This was a brilliant talk @outreachdigit on how to build data teams with Florian Douetteau @dataiku and how to overcome various technological and HR related challenges faced.
He touched upon the topics like how artificial intelligence is crucial for the data for internal things. How the predictive analytics can work , The Deployment strategy can be useful. How one can push new behaviours of users.
Classical businesses have an intellectual team to perform their data analytics. Nowadays, specialised workforce is recruited in for web companies. What happens to the data which is generated by every click or a tweet. It has to be managed by really niche profiles of people with career paths like Data analysts, Data scientist and Data engineers.
Data Analysts: They have a strong understanding of how to use existing tools to solve the problems with core competencies in programming, stats, machine learning, data munging and data visualisation. They have to present data analysis effectively.
Rising alongside the relatively new technology of big data is the need of new job title called a Data scientist. A data scientist represents an evolution from the business or data analyst role. Good data scientists will not just address business problems, they will pick the right problems that have the most value to the organization. They look at the data from many angles for developing data, by firstly determining what it means and classifying it. then recommends ways to apply the data which is implementation.
The data scientist role has been described as “part analyst, part artist.”
Then the Data engineers: A data engineer builds a robust, fault-tolerant data pipeline that cleans, transforms, and aggregates unorganized and messy data into databases or datasources. Data engineers are typically software engineers by trade. Instead of data analysis, data engineers are responsible for compiling and installing database systems, writing complex queries, scaling to multiple machines, and putting disaster recovery systems into place.
Data engineers essentially lay the groundwork for a data analyst or data scientist to easily retrieve the needed data for their evaluations and experiments.
So, profiles for different types of data they usually have varying goals-analytics behaviour of different segments. Main goal is to deliver human team dynamics. It is very important to hire the right workforce to manage the data.
Image via Data Science 101
Clickers and Coders -Ages ago more people were coding like Ms Dos etc whereas people now have become more clickers, especially millennials only know how to click and drags on the touch screens,
Data issues: How are they supposed to get data inside his data lake? Which strategy should they adopt: the cicada, the spider or the fox one? There are different data strategies that are used like Cicada strategy where a startup can build new product using open data.
Cicada Strategy is when open data is freely accessible. He trusts open data, current or future, in order to provide his service.

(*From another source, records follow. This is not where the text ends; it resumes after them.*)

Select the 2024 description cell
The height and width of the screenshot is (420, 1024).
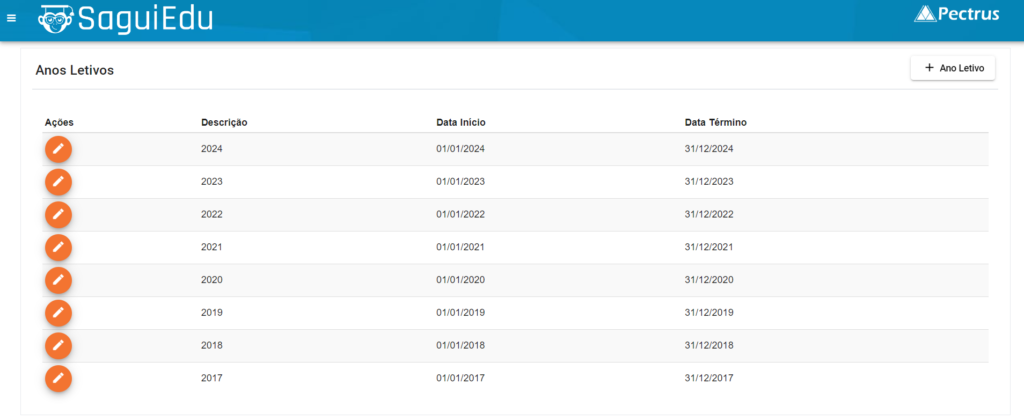212,149
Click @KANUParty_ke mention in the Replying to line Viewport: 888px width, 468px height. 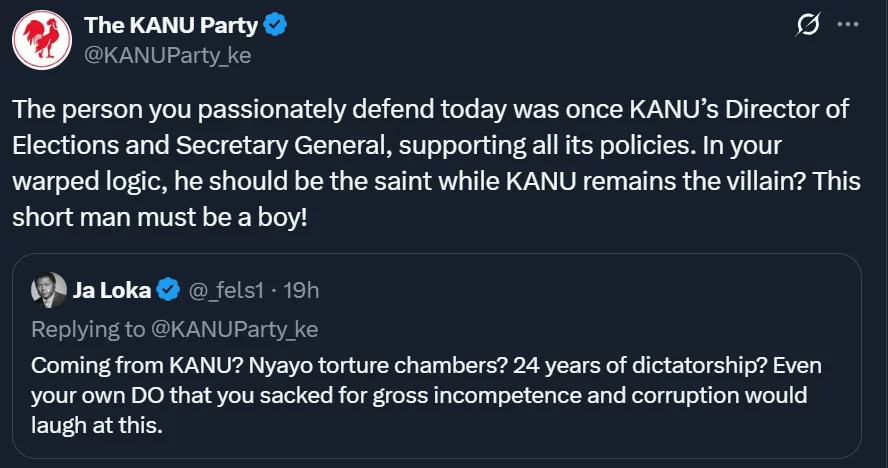tap(234, 328)
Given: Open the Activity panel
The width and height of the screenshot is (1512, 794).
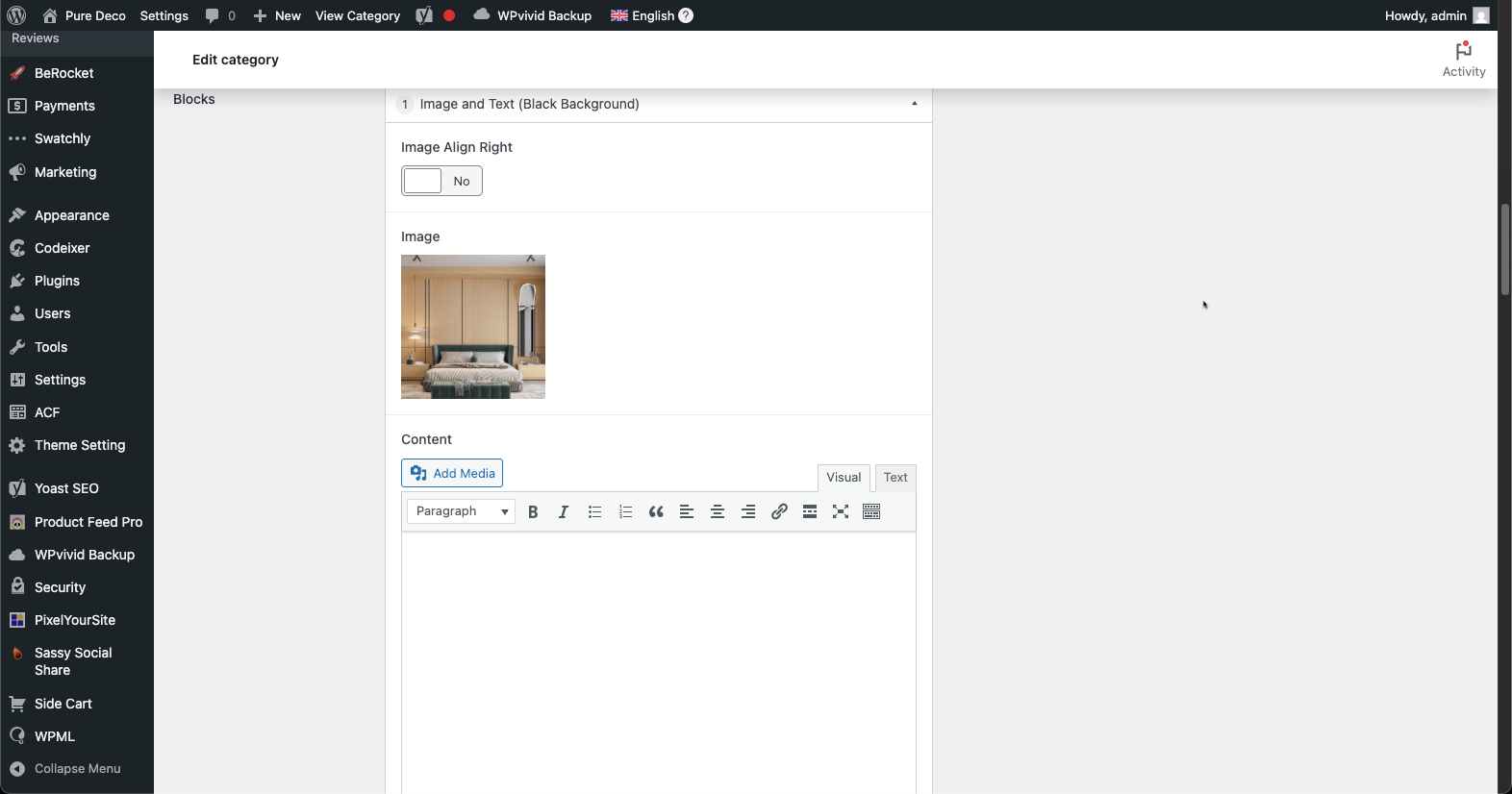Looking at the screenshot, I should point(1463,60).
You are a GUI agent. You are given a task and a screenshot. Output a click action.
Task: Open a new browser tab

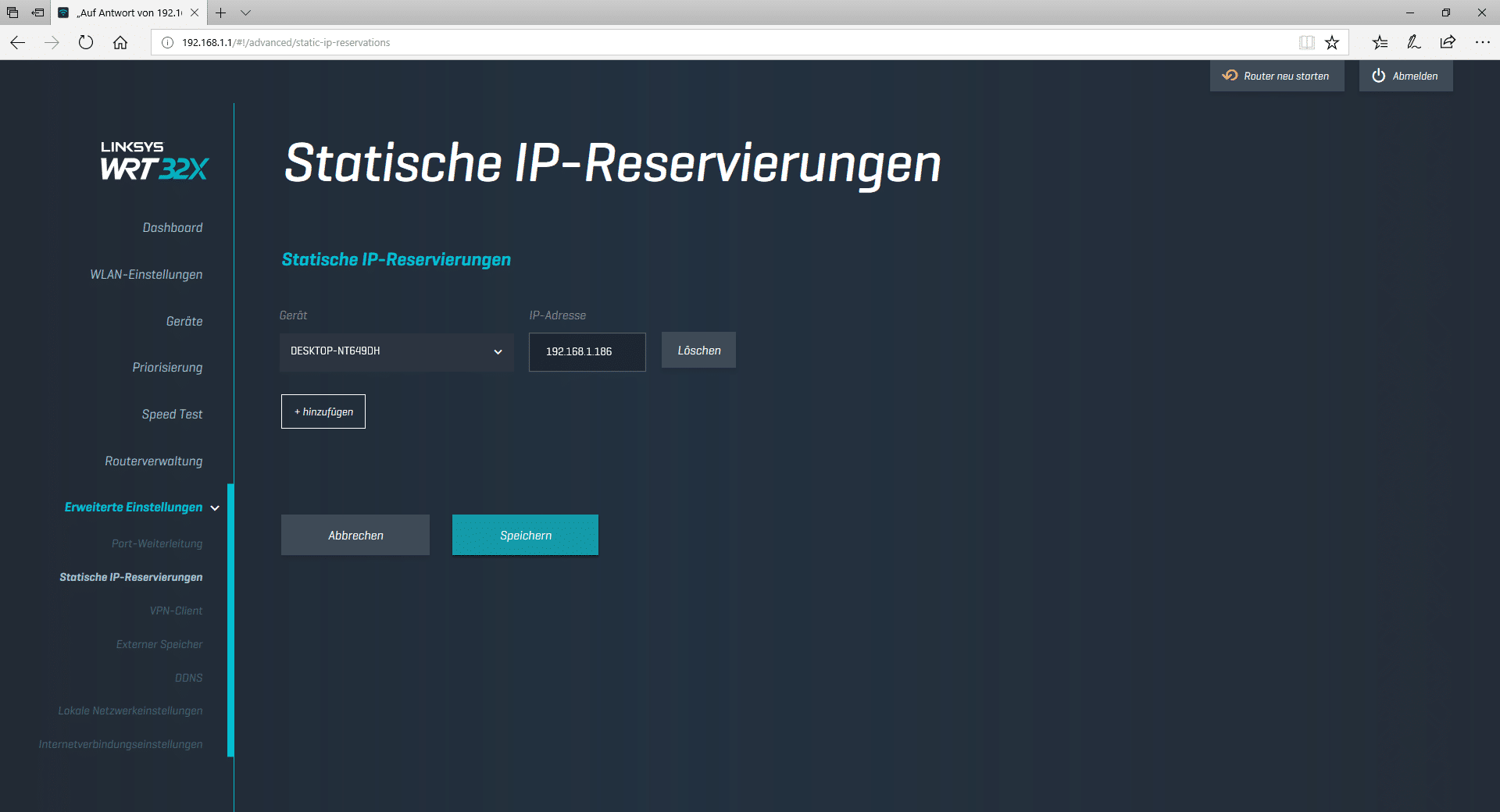221,12
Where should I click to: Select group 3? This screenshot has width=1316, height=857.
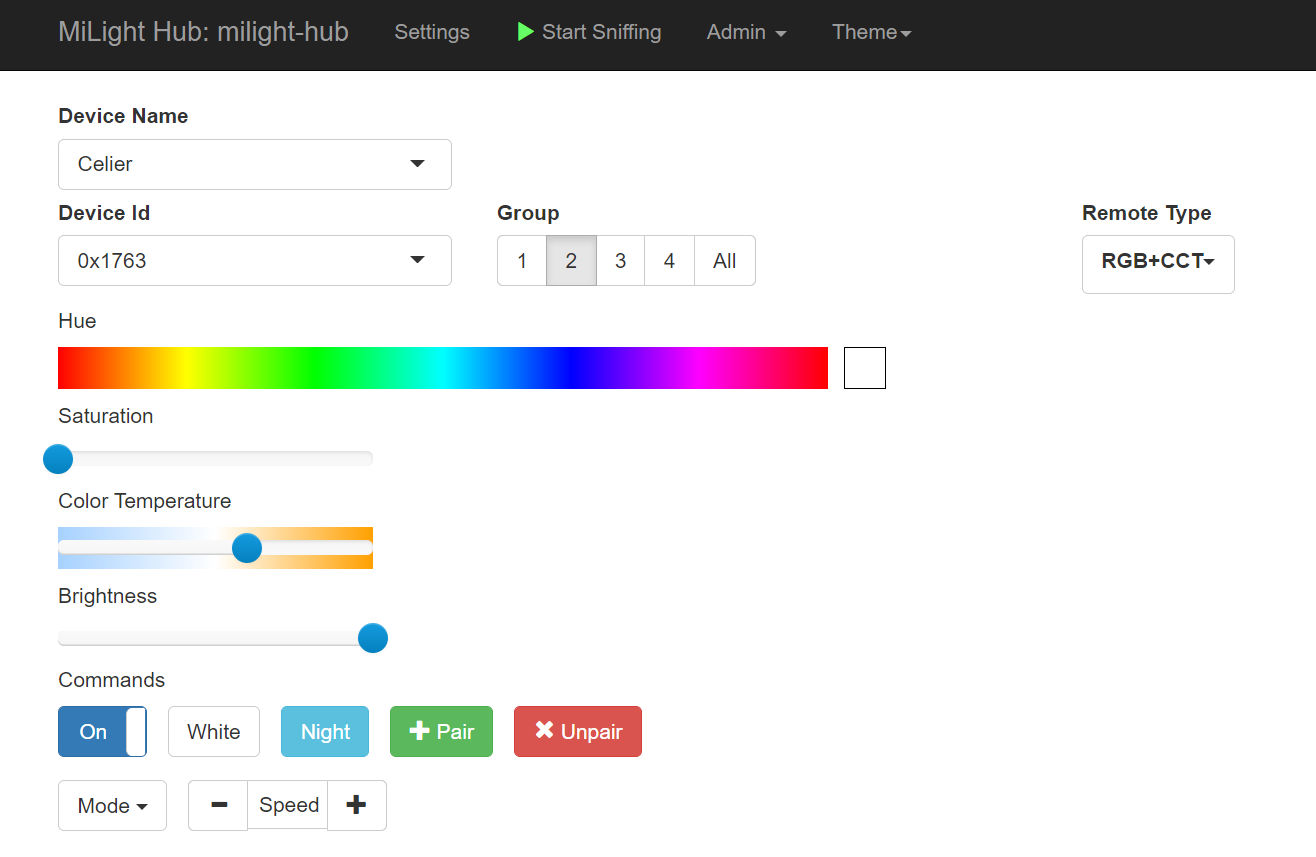point(620,261)
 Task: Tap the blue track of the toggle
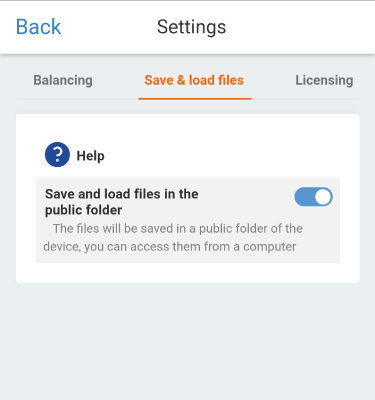(x=304, y=197)
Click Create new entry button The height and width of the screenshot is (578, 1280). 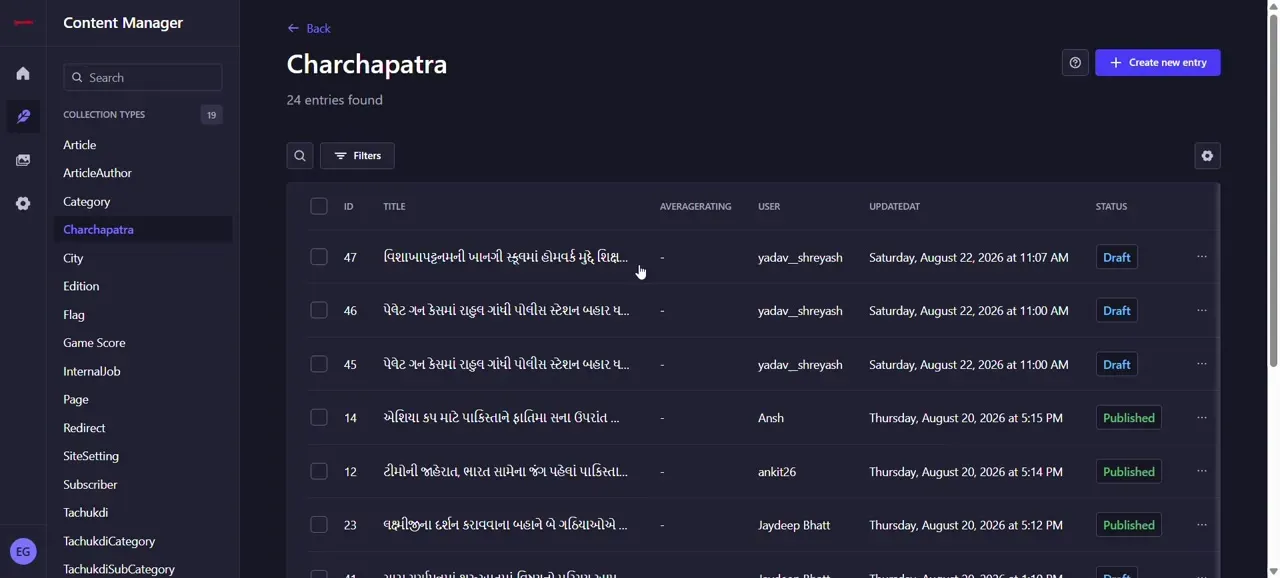coord(1158,63)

This Open Data strategy can yield profitable results in the financial or transport markets; for example, startups can use merchandise transportation information and cross reference it with information on cargo and market prices, to provide highly relevant information to industry professionals.
The main drawback of the Open Data approach is the limited scope of open data. Indeed, for both ethical and economic reasons (which come together for once) open data is lacking when you are looking to learn specific things about a person, a product or an address… Anyway, the most useful things are private (fortunately) and paid (unfortunately)
Spider strategy is meticulous network of web trackers. Spider is a network of points where one can go to capture the data in every possible manner, sometimes starting with the smallest, and then gradually looks for the bigger ones. The spider will manufacture all the access points, all the connectors, allowing each player to provide him with its data and use his service.
Most online marketers take this approach: this means having your “tracker” (component for capturing traffic from a third party site) all over the web, so as to have the most data and the largest network possible.
Fox strategy: is a very good strategy for startups.
The fox seeks out “Big Data” where it is: in large businesses where “Big Data” is well fed! with this strategy business groups can take charge of critical problem and then sell the model to other companies.They build their own integrated problem within the projects for which they get fundings to solve critical situations. Just like a fox by first suggesting a possible solution to a problem. ◦ e.g., reducing your fraud, improving your ad buy costs, increasing the performance of your email marketing programs, optimizing the cost of raw material purchases, etc., etc.)
Thus, the knowledge obtained from this first customer to simply solve the problems of other customers.
The fox has a difficult life, because in order for his first approach to succeed, he must make believe he can solve a problem that he’s never solved before! To do this, he must stir the desires of the powerful (charming the big bosses of the group), flaunt his power.
Product issues: What is big data really about? And eventually, what are they willing to do with this bunch of data We live in age of distributed intelligence like I-cloud. The product teams must keep focus of the data. With high amount of artificial intelligence permeating in the sales and marketing scenario where automated emailers, newsletters, chat replies are sent to the customers, huge regulations have to be considered. For analysing the continuos prospect behaviours on social networks where CRM systems can joke and make decisions.There could also be data breach, privacy hindrance and legitimacy. Companies like Amazon, Linkedin use highly data smart softwares.